Dil bilgisi açıklamaları
KelimeTemel Anlamı
بَلَدٌşehir
مَطَرٌyağmur
أَمَلٌumut
رَجَعَgeri dönmek
خَافَkorkmak

Ayetin okunuşunda 'idgam' ve 'med' gibi tecvid kuralları göz önünde bulundurulmalıdır. Bazı kelimelerde, harflerin birleşimi sırasında seslerin akışkan bir şekilde okunması gerektiği için uygun kurallar uygulanmalıdır.

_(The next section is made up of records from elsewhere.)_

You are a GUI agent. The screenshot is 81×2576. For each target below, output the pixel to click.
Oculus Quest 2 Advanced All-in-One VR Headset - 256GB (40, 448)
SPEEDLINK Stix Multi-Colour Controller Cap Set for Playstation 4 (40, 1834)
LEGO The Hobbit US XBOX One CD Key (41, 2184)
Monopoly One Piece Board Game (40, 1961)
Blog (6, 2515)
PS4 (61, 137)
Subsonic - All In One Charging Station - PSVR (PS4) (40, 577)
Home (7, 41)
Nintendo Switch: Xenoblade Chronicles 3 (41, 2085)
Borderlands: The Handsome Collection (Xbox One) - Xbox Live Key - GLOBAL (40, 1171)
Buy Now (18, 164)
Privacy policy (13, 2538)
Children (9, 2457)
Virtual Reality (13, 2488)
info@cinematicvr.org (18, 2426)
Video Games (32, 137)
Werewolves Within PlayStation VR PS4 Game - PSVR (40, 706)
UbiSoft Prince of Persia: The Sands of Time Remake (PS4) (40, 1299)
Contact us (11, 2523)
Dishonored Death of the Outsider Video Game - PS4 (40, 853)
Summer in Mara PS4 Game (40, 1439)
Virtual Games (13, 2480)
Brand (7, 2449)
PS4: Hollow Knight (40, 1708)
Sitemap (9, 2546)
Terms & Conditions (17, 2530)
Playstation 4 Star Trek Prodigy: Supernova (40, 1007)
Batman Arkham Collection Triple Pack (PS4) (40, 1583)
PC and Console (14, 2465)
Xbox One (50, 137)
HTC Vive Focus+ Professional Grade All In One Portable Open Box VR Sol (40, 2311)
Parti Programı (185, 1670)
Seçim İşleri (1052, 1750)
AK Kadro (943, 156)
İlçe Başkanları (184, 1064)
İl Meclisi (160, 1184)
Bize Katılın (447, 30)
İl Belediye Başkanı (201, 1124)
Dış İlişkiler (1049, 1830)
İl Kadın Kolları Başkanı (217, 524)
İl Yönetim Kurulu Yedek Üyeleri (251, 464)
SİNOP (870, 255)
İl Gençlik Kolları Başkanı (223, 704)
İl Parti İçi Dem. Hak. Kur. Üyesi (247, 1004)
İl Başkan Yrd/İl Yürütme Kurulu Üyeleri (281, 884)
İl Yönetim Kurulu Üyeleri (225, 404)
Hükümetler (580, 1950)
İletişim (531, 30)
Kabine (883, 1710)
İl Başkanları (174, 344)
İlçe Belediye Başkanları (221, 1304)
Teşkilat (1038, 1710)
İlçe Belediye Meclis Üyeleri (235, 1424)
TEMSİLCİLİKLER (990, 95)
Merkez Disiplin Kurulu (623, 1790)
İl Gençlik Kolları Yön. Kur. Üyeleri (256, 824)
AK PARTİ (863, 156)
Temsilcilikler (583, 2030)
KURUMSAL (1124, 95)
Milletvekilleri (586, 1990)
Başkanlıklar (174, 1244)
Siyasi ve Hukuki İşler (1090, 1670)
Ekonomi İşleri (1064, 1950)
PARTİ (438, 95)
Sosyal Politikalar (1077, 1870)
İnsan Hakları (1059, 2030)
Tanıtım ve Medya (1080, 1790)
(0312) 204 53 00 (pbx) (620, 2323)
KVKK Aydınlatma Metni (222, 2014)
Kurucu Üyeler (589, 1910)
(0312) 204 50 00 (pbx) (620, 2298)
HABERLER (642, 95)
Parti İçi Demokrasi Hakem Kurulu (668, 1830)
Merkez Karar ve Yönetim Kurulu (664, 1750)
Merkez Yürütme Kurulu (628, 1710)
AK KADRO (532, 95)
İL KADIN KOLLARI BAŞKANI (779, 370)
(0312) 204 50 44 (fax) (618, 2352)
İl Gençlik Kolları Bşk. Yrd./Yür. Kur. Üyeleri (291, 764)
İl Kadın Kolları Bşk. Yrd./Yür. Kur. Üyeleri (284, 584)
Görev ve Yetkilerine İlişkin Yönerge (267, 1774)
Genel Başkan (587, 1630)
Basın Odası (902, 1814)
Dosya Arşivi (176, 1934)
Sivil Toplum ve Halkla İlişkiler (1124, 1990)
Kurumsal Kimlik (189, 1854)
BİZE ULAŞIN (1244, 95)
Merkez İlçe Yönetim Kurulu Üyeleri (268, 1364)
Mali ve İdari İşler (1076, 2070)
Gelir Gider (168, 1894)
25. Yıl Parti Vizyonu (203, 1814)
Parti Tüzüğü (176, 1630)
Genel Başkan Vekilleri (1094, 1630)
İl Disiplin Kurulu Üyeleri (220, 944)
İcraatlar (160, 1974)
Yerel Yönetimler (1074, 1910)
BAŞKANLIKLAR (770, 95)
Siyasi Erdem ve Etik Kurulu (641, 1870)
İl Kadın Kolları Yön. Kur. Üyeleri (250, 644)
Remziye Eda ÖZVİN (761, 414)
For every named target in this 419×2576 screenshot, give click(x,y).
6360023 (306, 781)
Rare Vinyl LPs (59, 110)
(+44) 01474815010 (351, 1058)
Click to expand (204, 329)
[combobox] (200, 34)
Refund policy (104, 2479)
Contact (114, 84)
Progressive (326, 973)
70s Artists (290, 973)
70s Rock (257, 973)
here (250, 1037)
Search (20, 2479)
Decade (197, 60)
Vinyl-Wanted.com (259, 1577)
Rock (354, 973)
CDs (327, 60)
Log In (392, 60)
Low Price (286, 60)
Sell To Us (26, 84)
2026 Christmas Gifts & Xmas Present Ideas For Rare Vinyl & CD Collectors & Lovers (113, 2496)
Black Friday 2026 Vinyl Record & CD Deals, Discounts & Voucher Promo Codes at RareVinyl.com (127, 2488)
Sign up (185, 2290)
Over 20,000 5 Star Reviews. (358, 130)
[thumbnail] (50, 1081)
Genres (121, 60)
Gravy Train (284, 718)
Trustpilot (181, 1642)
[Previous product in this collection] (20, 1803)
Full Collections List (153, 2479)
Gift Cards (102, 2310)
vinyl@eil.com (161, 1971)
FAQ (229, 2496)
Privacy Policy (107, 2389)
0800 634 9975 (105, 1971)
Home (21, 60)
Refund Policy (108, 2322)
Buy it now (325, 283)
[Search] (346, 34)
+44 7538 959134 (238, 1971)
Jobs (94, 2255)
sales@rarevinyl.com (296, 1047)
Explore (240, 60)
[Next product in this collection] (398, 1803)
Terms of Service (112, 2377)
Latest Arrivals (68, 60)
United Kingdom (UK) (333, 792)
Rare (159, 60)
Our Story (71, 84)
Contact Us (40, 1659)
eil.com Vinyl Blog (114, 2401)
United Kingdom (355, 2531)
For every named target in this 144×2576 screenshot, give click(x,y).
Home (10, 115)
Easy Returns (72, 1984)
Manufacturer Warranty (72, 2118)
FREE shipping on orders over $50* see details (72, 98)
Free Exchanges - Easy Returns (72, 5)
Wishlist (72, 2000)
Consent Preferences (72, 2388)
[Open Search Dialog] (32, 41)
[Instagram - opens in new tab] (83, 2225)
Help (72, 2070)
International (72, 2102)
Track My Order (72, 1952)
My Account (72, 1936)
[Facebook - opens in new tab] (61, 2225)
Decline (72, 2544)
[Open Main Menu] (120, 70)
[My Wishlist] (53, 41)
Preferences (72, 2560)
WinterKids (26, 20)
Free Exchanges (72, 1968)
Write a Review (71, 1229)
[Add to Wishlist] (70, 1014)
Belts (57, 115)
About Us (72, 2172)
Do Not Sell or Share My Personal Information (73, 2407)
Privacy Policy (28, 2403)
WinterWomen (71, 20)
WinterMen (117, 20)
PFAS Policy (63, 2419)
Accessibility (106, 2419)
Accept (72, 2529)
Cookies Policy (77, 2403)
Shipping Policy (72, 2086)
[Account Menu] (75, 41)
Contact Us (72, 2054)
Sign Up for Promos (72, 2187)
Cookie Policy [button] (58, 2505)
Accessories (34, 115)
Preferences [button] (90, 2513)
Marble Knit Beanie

Furkan Suresi 40. Ayet ile İlgili İstatistiksel Bilgiler ve Görselleştirme:

İstatiksel bilgiler
KelimeTemel AnlamıKur'an'daki Toplam Geçiş Sayısı
بَلَدٌşehir7
مَطَرٌyağmur10
أَمَلٌumut5

Ayet içerisinde geçen 'şehir', 'yağmur' ve 'umut' kelimeleri, Kur'an'da sıklıkla geçmektedir. Bu kelimelerin sık kullanılması, insanların sosyal ve fiziksel çevresi ile olan ilişkilerini, doğal olayların etkilerini ve insan psikolojisindeki umut duygusunu yansıtması açısından önem taşır. 'Şehir' kelimesi, toplumların ve kavimlerin geçmişlerini ve bu toplulukların karşılaştığı felaketleri simgelerken, 'yağmur' kelimesi, hem bir nimeti hem de bir belayı ifade eder. 'Umut' kelimesi ise, insanların yaşamlarındaki inanç ve motivasyon unsurlarını temsil eder.

مَطَرٌ

10

بَلَدٌ

7

أَمَلٌ

5

Kelimelerin Kur'an'da geçiş grafiği

Furkan Suresi 40. Ayetin Meallerindeki Dilsel Farklılıklar:

Ayetin meallerindeki dilsel farklılıklar
Meal SahibiKullanılan İfadeDilsel Tonu
Abdulbaki Gölpınarlıgörmüyorlar mı?Geleneksel
Diyanet İşleribelâ yağmuruna tutularak yok edilenAçıklayıcı
Elmalılı Hamdi Yazırbela ve fenalık yağmuruna tutulmuşGeleneksel
Mehmet Okuyanbela yağmuruna tutulmuşModern
Ömer Nasuhi Bilmenfelaket yağmuruna tutulmuşGeleneksel
Süleyman Ateşbela yağmuruna tutulanAçıklayıcı
Süleymaniye Vakfıfelâket yağdırılmışGeleneksel
Yaşar Nuri Öztürkkötülük yağmuruna tutulanModern

Ayetin Türkçe meallerinde, 'görmüyorlar mı?' ifadesi birçok mealde ortak olarak kullanılmıştır. Bu ifade, inkarcıların göz önündeki gerçekleri görmemelerine bir vurgu yapar. 'Bela yağmuruna tutulmuş' veya 'felaket yağdırılmış' gibi ifadeler de oldukça yaygındır ve bu durum, geçmiş toplumların başlarına gelen felaketleri anlatmak için seçilmiştir. Mealler arasında farklılık gösteren kelimeler ise 'kötülük yağmuruna tutulan' gibi ifadeler, anlam bakımından benzer olsalar da, dilsel tonları açısından farklılık gösterir. Örneğin, 'modern' bir dil kullanımı vurgulayan mealler, günümüz okuyucusuna daha anlaşılır bir şekilde hitap etmeyi amaçlarken, 'geleneksel' ifadeler, klasik anlatım tarzını korumayı hedef alır. Bu durum, farklı meallerin okuyucu üzerindeki etkisini ve anlama düzeyini değiştirir.